Description of the task:
Set down every line of the listing below word for word, omitting the pictures.

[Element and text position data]

________________________________________

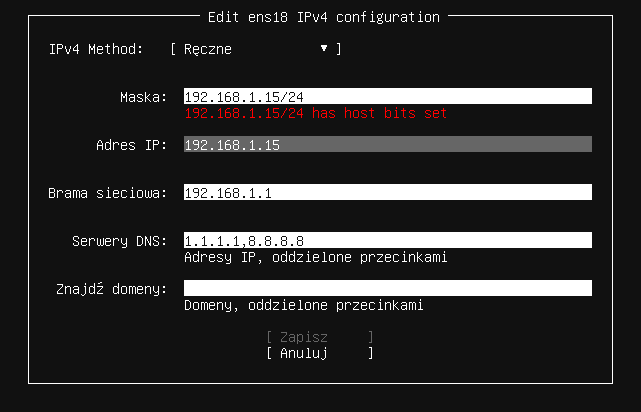
Task: Click the Domeny, oddzielone przecinkami hint
Action: (304, 306)
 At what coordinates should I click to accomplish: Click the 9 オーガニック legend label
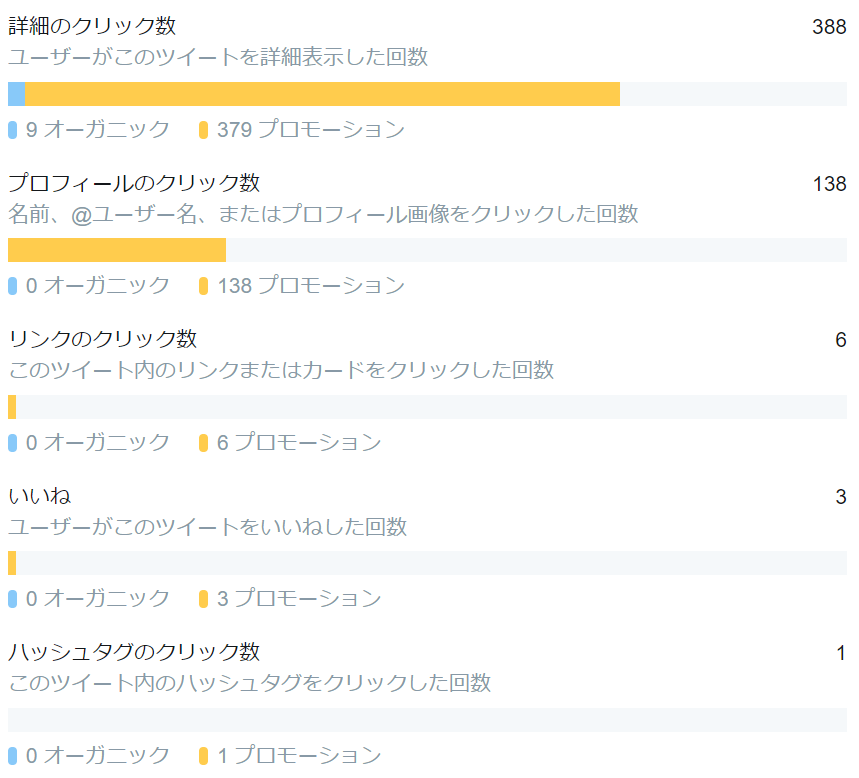click(98, 130)
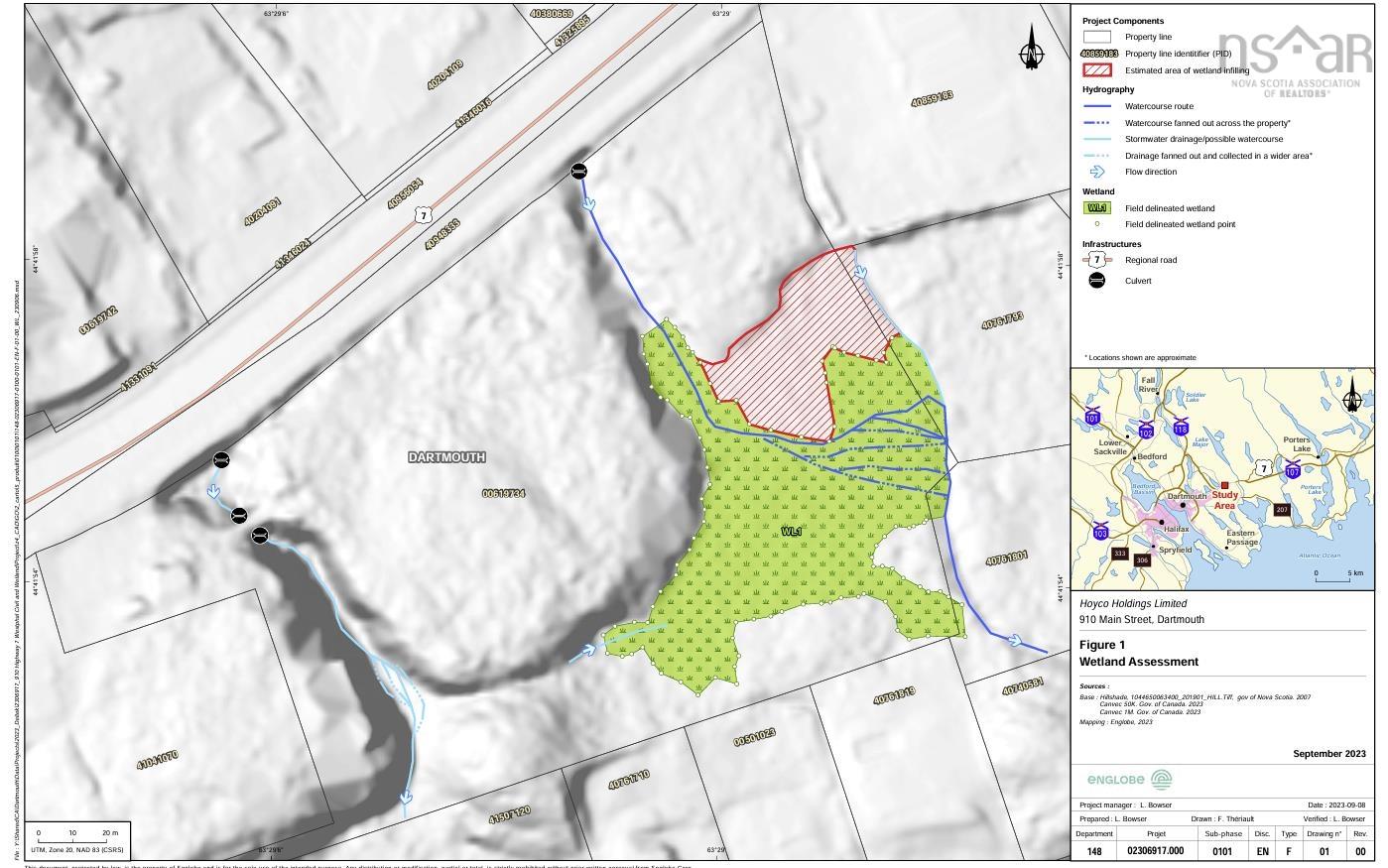The image size is (1388, 868).
Task: Click the flow direction arrow in the legend
Action: pos(1096,171)
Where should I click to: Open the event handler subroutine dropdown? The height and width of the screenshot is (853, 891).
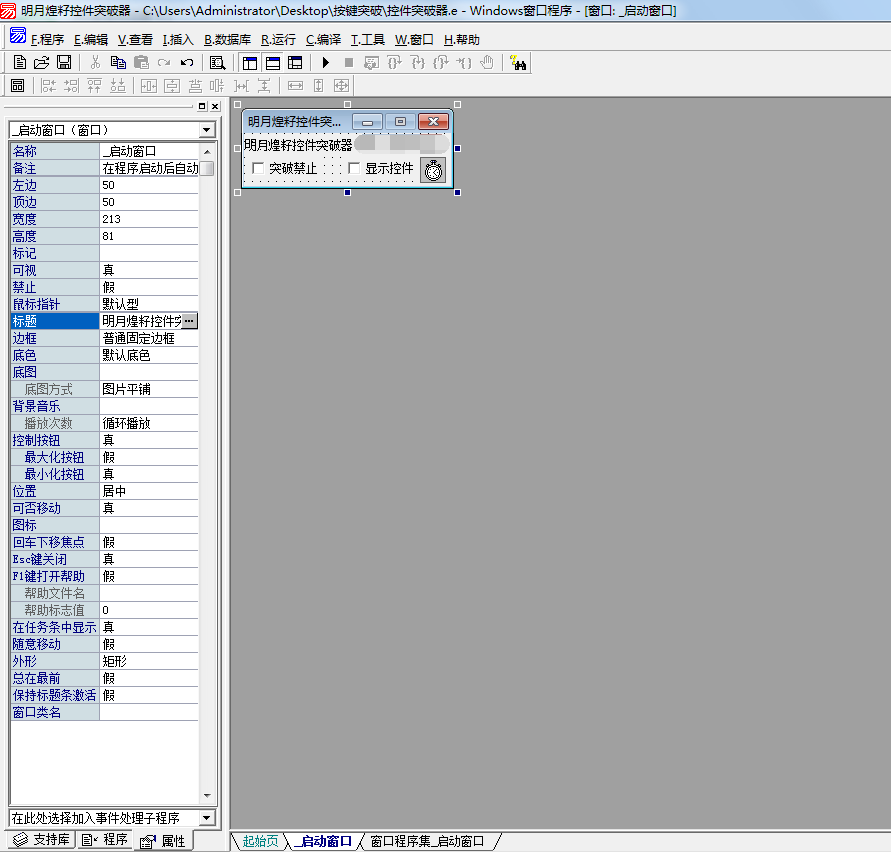pyautogui.click(x=206, y=818)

________________________________________

Output for this task:
Task: Click the Domeny, oddzielone przecinkami hint
Action: (304, 306)
 At what coordinates should I click to accomplish: Click the 9 オーガニック legend label
click(98, 130)
The image size is (1388, 868).
Task: Click the flow direction arrow in the legend
Action: pos(1096,171)
Where should I click to: Open the event handler subroutine dropdown? The height and width of the screenshot is (853, 891).
pyautogui.click(x=206, y=818)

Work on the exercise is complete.